Bonuses announced this week are a particular sore point with the
union members, who have been asked to absorb most of the cuts the
airline says it needs to survive. The Eagan-based air carrier
paid $450,000 in bonuses to its top two executives in 2002 as
Northwest lost $798 million.
"We will have no comment on the governor's comments,''
Northwest Airlines spokeswoman Mary Stanik said Thursday.
Meanwhile, state House DFL members called on Northwest executives
Thursday to turn over their stock options and bonuses to the
state dislocated workers fund.
Minnesota is using $2 million from the fund to help Northwest
workers while it waits for approval of a federal emergency grant.
The state has applied for $13.9 million in aid to help airline
workers and others affected by the layoffs find new jobs or
retraining.
In another development, Northwest filed two notices of plans to
lay off 33 more workers in the state, bringing the total
Minnesota dismissals to 2,031. At Northwest's other major hubs,
Michigan is losing more than 1,000 jobs and Tennessee, 174.
Northwest has not said where other layoffs will occur.

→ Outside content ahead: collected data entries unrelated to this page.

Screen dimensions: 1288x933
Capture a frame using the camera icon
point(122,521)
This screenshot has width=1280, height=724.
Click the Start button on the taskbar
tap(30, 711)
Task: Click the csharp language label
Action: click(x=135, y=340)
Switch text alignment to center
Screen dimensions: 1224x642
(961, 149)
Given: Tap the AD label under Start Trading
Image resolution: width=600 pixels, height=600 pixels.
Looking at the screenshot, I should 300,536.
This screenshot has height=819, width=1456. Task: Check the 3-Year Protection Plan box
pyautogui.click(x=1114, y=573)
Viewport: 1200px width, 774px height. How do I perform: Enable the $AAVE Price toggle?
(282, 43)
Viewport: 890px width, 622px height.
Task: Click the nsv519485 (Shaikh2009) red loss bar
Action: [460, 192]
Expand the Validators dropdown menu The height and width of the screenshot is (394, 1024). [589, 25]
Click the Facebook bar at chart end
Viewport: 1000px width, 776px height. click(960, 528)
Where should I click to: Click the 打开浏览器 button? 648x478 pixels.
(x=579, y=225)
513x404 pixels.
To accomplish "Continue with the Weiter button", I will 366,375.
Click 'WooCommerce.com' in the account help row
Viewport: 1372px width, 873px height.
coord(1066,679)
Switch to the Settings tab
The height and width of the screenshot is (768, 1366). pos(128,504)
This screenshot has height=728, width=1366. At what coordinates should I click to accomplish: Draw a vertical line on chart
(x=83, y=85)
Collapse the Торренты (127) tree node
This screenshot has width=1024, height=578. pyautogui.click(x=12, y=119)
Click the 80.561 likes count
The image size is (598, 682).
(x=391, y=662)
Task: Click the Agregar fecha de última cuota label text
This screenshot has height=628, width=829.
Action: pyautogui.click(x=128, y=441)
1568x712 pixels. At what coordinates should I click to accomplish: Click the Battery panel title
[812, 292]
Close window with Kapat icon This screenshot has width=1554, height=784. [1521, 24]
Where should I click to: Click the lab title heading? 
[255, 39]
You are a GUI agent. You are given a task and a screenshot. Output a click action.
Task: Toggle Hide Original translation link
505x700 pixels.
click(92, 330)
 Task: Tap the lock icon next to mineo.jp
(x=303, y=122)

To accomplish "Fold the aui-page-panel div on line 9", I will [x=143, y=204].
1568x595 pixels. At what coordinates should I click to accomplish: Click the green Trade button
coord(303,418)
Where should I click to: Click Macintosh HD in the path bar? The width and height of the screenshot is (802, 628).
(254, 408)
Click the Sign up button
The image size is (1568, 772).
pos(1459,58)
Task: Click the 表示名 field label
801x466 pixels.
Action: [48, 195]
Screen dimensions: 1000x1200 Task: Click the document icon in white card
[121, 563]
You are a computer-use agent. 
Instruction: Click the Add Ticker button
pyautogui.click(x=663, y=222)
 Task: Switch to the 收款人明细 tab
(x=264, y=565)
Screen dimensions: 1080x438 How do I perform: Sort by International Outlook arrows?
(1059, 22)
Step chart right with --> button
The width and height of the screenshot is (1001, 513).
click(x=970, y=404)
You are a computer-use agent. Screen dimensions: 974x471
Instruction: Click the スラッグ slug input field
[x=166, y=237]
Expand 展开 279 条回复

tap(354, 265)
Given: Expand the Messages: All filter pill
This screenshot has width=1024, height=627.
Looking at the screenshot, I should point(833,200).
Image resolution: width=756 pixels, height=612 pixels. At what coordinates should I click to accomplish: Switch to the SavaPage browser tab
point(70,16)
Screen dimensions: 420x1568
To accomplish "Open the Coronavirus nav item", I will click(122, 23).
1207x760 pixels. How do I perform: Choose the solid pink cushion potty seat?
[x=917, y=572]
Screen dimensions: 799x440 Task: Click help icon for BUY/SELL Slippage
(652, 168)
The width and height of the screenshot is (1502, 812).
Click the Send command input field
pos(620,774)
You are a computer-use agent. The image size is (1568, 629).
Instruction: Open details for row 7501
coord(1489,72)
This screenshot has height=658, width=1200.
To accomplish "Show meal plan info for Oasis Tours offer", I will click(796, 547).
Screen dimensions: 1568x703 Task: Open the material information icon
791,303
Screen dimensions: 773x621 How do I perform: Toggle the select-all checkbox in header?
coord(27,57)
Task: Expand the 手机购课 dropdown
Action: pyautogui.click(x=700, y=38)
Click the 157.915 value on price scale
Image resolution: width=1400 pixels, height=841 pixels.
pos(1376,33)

Pawlenty told reporters afterward he planned to share various
concerns at some point with Northwest chief executive Richard
Anderson. Still, he acknowledged that the state doesn't have
regulatory power over the airline.
Pawlenty also promised to look into the mechanics union's
collective bargaining agreement after a worker said the union
hasn't been able to get grievances resolved in a prompt fashion
since the Sept. 11, 2001, terrorist attacks.